Mechanisms of Southern Ocean Heat Uptake and Transport
The Southern Ocean dominates global ocean heat uptake under climate change, because of the unique upwelling of deep waters. The upwelling in the Southern Ocean maintains a relatively constant sea surface temperature, even as the atmosphere above warms, thus allowing for sustained ocean heat uptake.
Over recent decades, the ocean has absorbed 93% of the additional energy in the climate system arising from global warming. Subsurface ocean heat gain has had a beneficial impact thus far through limiting atmospheric warming. However, ocean heat gain also leads to increasingly significant sea level rise, slower ocean carbon uptake, and potentially accelerated melting of the Antarctic ice sheets.
The Southern Ocean plays a dominant role in anthropogenic oceanic heat uptake. The air-sea heat flux anomaly is largest in the far south, collocated with the upwelling of deep waters to the surface. There is a strong northward transport of the heat content anomaly from the high-latitude uptake region into the mid-latitudes of the Southern Ocean. The combination of upwelling of old deep waters from below and northward transport of the heat content anomaly limits the warming of the sea surface temperature and allows the heat uptake to be sustained.

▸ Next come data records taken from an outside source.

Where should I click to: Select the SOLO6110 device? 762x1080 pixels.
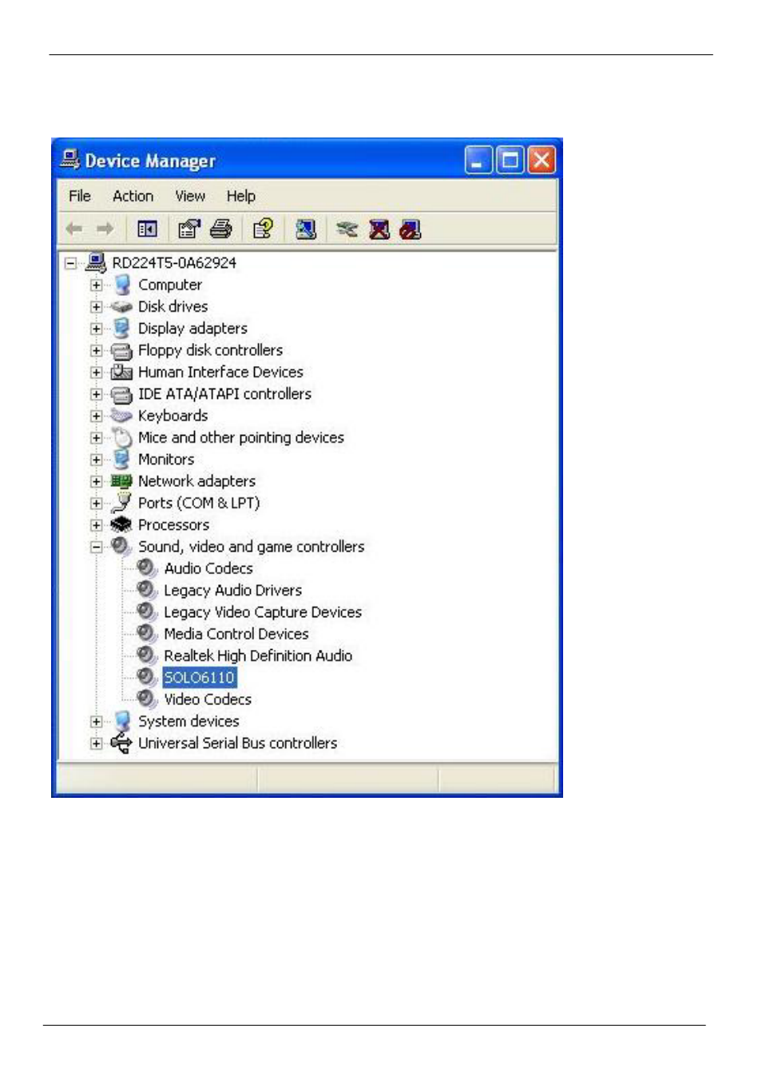click(x=199, y=678)
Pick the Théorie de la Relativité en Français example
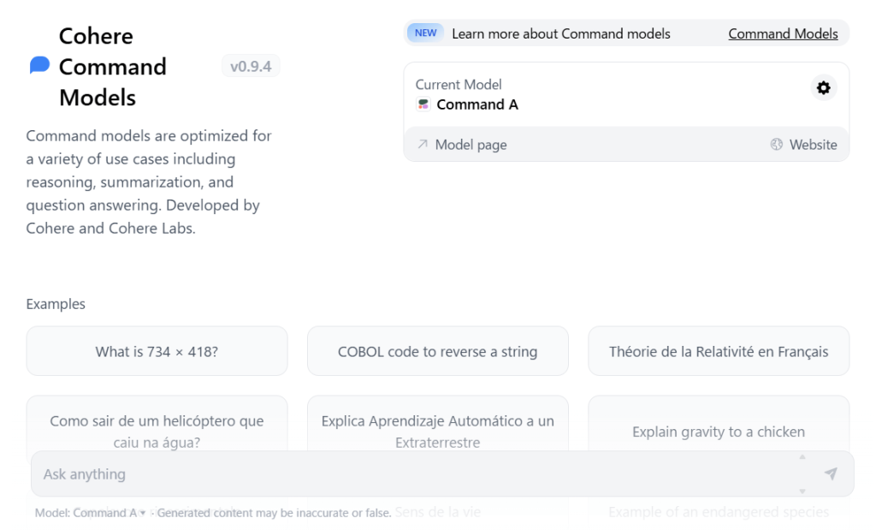Image resolution: width=876 pixels, height=530 pixels. tap(719, 351)
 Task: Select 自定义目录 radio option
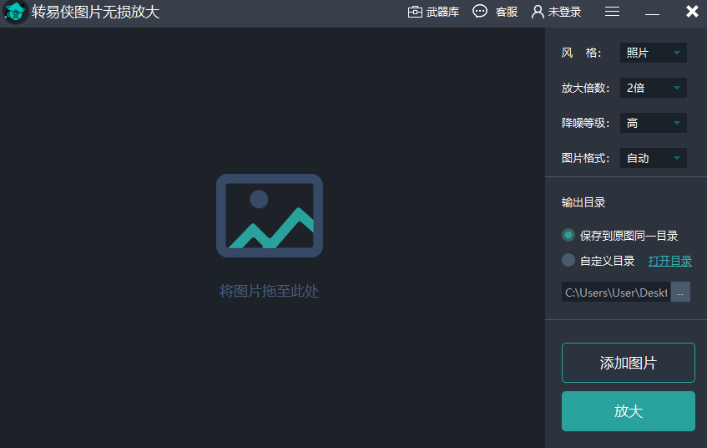(568, 260)
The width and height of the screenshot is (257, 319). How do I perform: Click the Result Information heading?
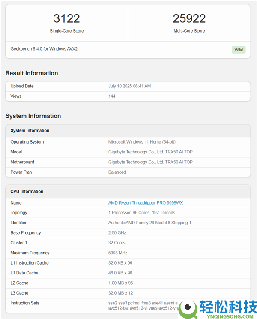pyautogui.click(x=32, y=73)
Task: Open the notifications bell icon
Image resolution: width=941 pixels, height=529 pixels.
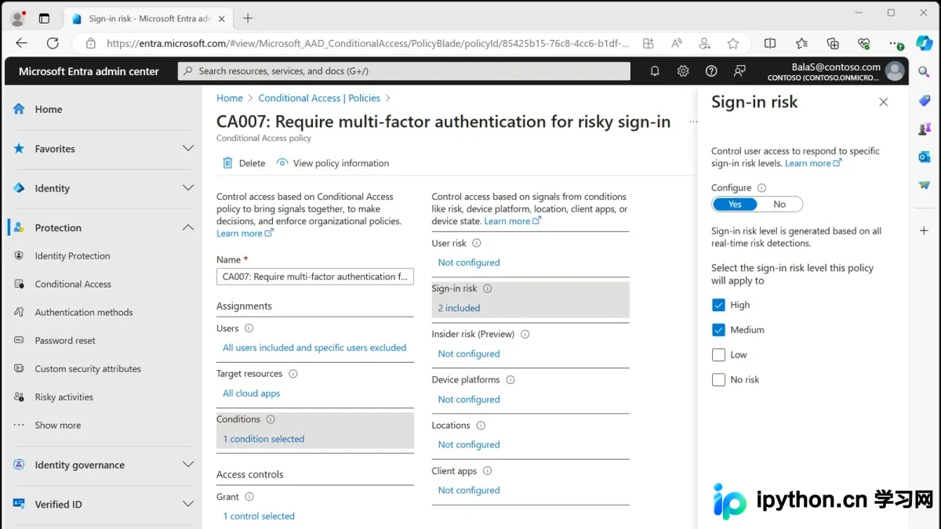Action: click(655, 71)
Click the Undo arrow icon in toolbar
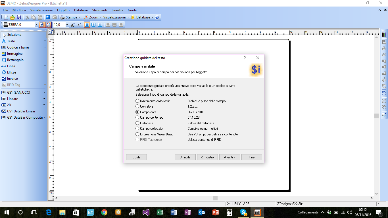This screenshot has width=388, height=218. (48, 17)
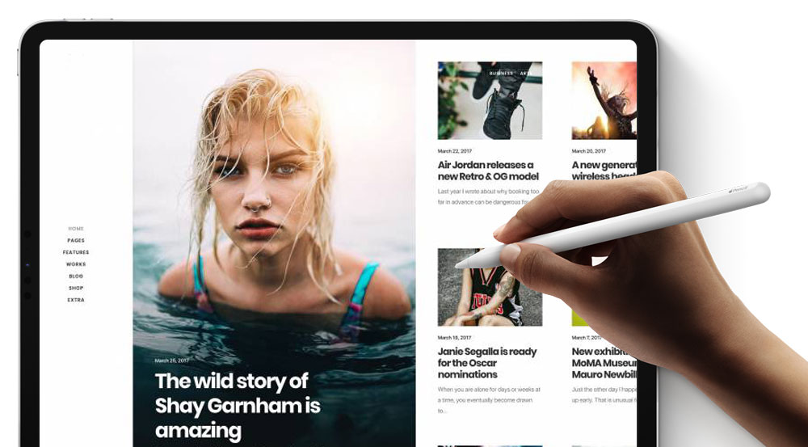This screenshot has width=808, height=447.
Task: Open the WORKS navigation item
Action: click(76, 264)
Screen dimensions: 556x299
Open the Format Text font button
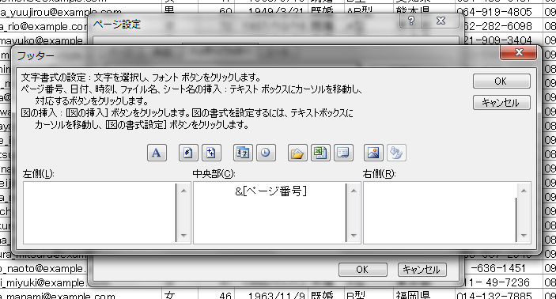[x=157, y=153]
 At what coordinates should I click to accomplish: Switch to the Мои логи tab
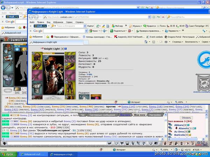click(x=140, y=115)
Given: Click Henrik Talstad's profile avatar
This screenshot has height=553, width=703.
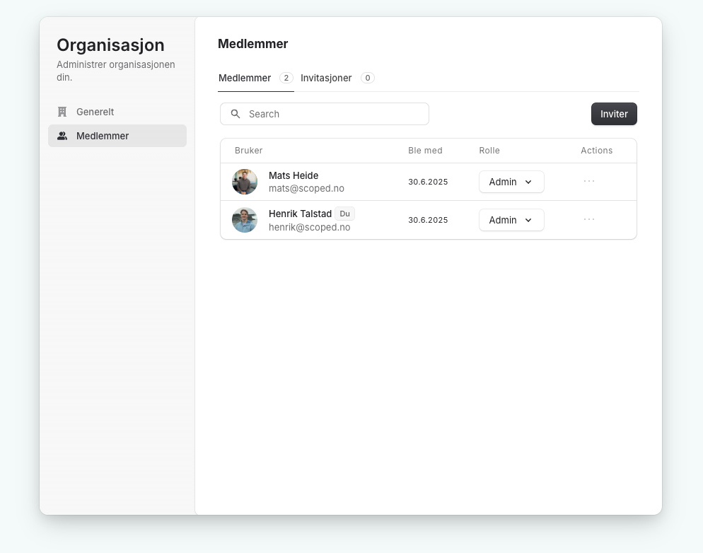Looking at the screenshot, I should 245,220.
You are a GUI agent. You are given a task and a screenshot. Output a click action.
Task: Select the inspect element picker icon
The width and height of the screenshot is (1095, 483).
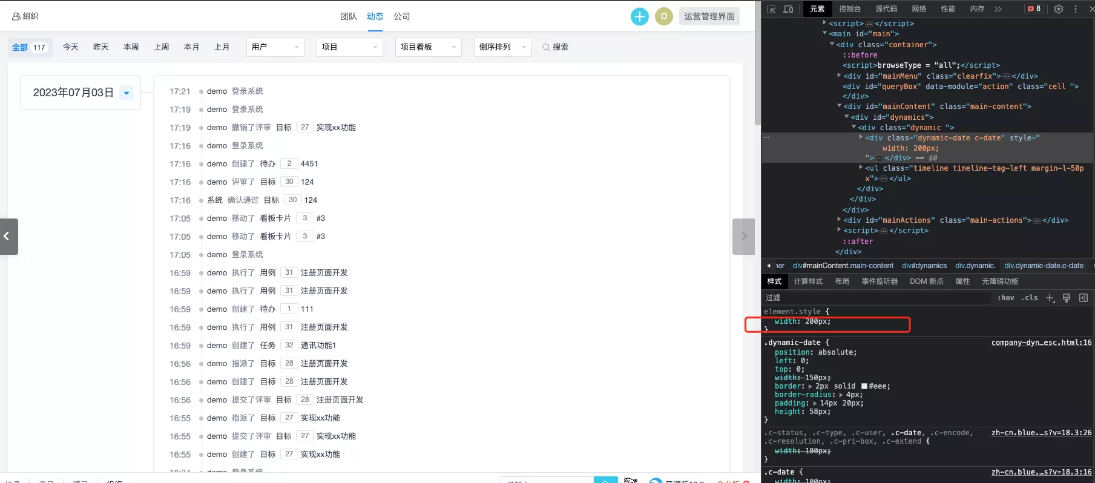771,9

Using an eddy-rich global climate model with increasing CO2, we investigated the processes controlling the northward transport and convergence of the heat anomaly in the mid-latitude Southern Ocean. Heat budget analyses reveal that different processes dominate to the north and south of the main convergence region in the mid-latitudes. The heat transport in the south is driven primarily by passive advection of the heat content anomaly by the existing circulation, with a smaller 20% contribution from enhanced upwelling. In the northern part of the Southern Ocean, eddy processes drive the warming and account for nearly 80% of the northward heat transport anomaly.